◆ PASSAGE

____________

Homework Should Be Banned Research
Homework is the reason I fail.
I am a high school junior, every day I get 12+ pages of homework minimum. Because I cannot possibly do all of this and help around the house as I am the only one able to do so, and therefore I have no time to study my material and therefore my test grades suffer as a result.
Homework is like slavery.
It's basically forcing students to go home after a stressful day of school and activities and do pointless homework. Teachers should be teaching these things in class, not making the students learn it themselves. It's preventing children from leading balanced lifestyles, with a healthy amount of sleep and activities to keep them fit and active. How is a student supposed to do 3 to 4 hours of homework, study for a plethora of tests and quizzes, play sports, get involved in the community, eat food with nutritional value, and get an adequate amount of sleep, all in one day? That's not possible. The amount of stress homework causes kids is ridiculous, especially when they're already under so much pressure to get into a good college and do well in school, along with making friends and staying active. Homework is not necessary.
Homework should be banned.
Why Homework Is Bad
Are you a kid who hates homework!? Well I am one! Did you know that homework leads to bad grades and overwhelmed cranky kids? It can also lead to stressed out children that can throw fits. Also, homework gives less time for a kid to be a kid. There should be no homework for all children. No homework is even good for teachers because they don’t need to correct it because they already have enough to correct
In some schools children can get homework as early as kindergarten, or by the third grade. Homework has been annoying many children by the fourth grade. At elementary school, especially, this is a bad idea because many young students are known for having very short attention spans. They have already been forced to sit and learn for approximately 6 1/2 hours at school, with usually only 2 short recess breaks and lunch and they are also very known to like to talk and chat a lot.
By the time school is out, the kids just want to go home, relax, and be who they are ! It also affects families because Homework trouble = school trouble = family trouble. It is the rare for a child to enjoy homework F.Y.I. .For some students they can be stressed out when they get home and throw fits and for all students they have been exercising their brains at school all day long and at home they are supposed to relax their brain for the next day at school, and if you are not remembering good blame it on the teacher for putting the subject at the wrong time when the students are tired (after recess etc.) or the teacher is not explaining it good.
Some teachers do not answer a students question which would of helped the student to learn better and teachers always used to say to me “Learning is fun!” well I think now math and school now is a lot harder than in the 70’s and 80’s and put for an example a 10 year old in fifth grade with 6 1/2 hours of school and 45-50 minutes of homework and remember 2013 math is A LOT harder than 80’s and 70’s math so do you think you would be having fun? and I also want to state that homework causes cases of kids hating school (like me). So that concludes the end of my persuasive essay top three reasons homework is bad: overwhelming, interference and dislike.
One country named Finland has already fixed their school system there is no homework there is recess for 75 minutes, 9-17 students per class and no tests until you are 16 years old.
I am a teacher, and Yes!!
Yes! Ban homework.. As part of our school policy, homework must be given out, and students should complete 30minutes of homework,, per night! I think this is too much as many students have other commitments.

____________

◆ SUPPLIED MATERIAL

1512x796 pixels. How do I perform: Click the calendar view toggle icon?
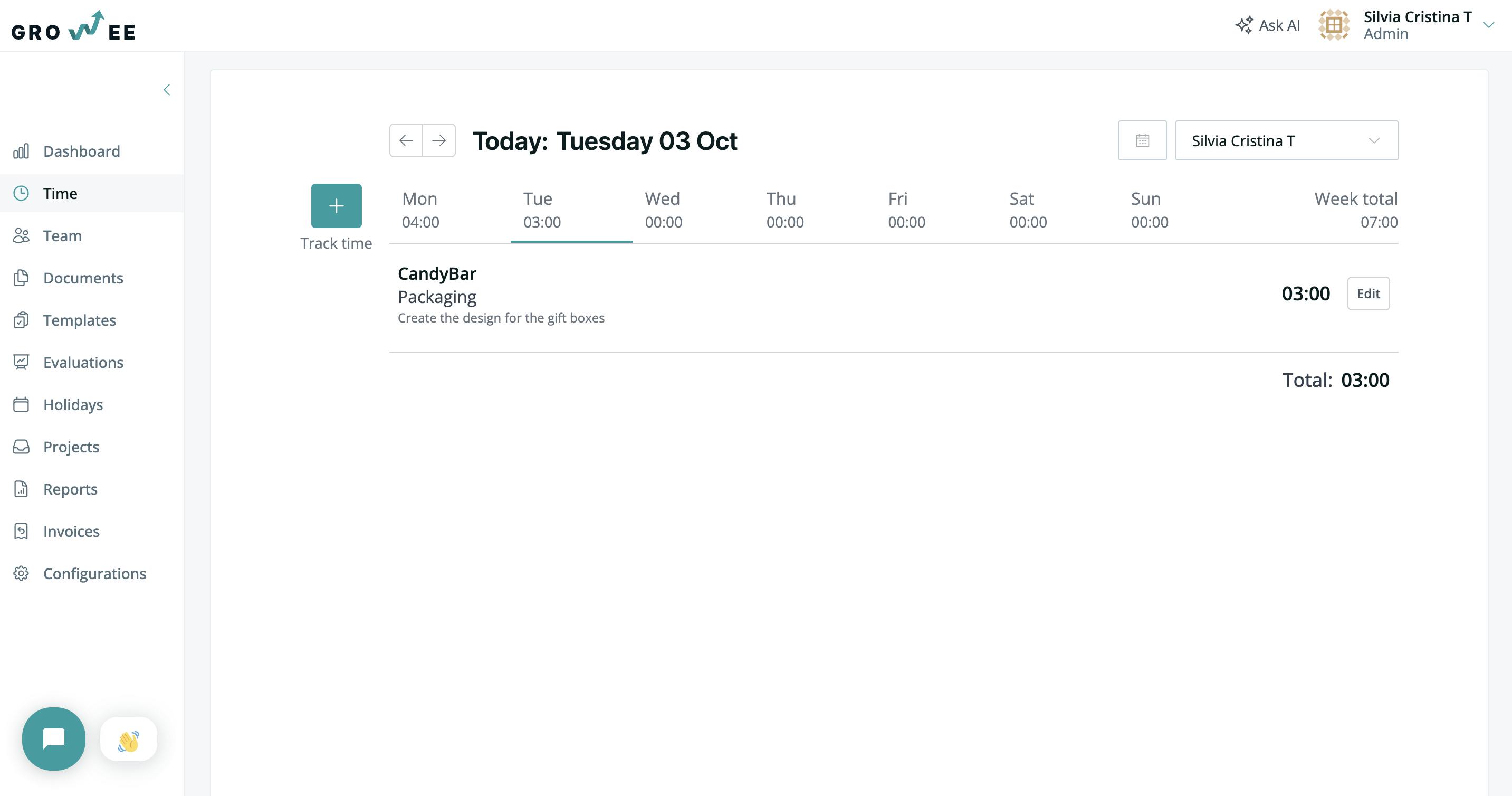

____________

◆ REQUIRED WORK
Please rewrite the stretch of the homework-ban text from "I am a teacher, and" through "have other commitments.", substituting "district policy" for "school policy".

◆ ANSWER TO THE EXERCISE
I am a teacher, and Yes!!
Yes! Ban homework.. As part of our district policy, homework must be given out, and students should complete 30minutes of homework,, per night! I think this is too much as many students have other commitments.